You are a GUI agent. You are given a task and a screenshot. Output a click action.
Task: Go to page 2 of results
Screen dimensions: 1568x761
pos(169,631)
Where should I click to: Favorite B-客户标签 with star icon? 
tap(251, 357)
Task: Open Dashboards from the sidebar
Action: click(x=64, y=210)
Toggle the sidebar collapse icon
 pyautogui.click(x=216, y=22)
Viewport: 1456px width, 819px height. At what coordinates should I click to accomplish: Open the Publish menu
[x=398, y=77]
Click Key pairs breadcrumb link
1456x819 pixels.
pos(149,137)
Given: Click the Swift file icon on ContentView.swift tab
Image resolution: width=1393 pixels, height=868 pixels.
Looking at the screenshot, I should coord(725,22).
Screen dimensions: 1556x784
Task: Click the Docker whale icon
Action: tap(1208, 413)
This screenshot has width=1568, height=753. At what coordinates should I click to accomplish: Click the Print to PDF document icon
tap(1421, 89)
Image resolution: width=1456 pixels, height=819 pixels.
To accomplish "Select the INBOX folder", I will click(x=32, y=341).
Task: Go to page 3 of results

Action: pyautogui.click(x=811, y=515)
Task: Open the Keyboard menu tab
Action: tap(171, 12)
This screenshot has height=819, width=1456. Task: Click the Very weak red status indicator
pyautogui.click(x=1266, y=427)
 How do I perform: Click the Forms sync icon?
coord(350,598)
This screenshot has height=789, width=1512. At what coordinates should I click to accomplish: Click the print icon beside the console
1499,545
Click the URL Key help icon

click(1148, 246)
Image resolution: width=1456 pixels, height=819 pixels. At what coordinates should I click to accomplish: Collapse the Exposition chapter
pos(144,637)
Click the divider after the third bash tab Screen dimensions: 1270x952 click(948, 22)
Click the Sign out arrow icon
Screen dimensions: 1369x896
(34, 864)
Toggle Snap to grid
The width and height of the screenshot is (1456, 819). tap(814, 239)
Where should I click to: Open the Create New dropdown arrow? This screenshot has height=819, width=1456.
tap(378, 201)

•••

▶ _Your assignment_: Please give back only the lines starting with the one that contains "This screenshot has width=1568, height=753." and ending with the last line of the listing, retyped exactly.

▶ _Task answer_:
This screenshot has width=1568, height=753. At what coordinates should I click to accomplish: Click the Print to PDF document icon
tap(1421, 89)
Image resolution: width=1456 pixels, height=819 pixels.
To accomplish "Select the INBOX folder", I will click(x=32, y=341).
Task: Go to page 3 of results

Action: pyautogui.click(x=811, y=515)
Task: Open the Keyboard menu tab
Action: tap(171, 12)
This screenshot has height=819, width=1456. Task: Click the Very weak red status indicator
pyautogui.click(x=1266, y=427)
 How do I perform: Click the Forms sync icon?
coord(350,598)
This screenshot has height=789, width=1512. At what coordinates should I click to accomplish: Click the print icon beside the console
1499,545
Click the URL Key help icon

click(1148, 246)
Image resolution: width=1456 pixels, height=819 pixels. At what coordinates should I click to accomplish: Collapse the Exposition chapter
pos(144,637)
Click the divider after the third bash tab Screen dimensions: 1270x952 click(948, 22)
Click the Sign out arrow icon
Screen dimensions: 1369x896
(34, 864)
Toggle Snap to grid
The width and height of the screenshot is (1456, 819). tap(814, 239)
Where should I click to: Open the Create New dropdown arrow? This screenshot has height=819, width=1456.
tap(378, 201)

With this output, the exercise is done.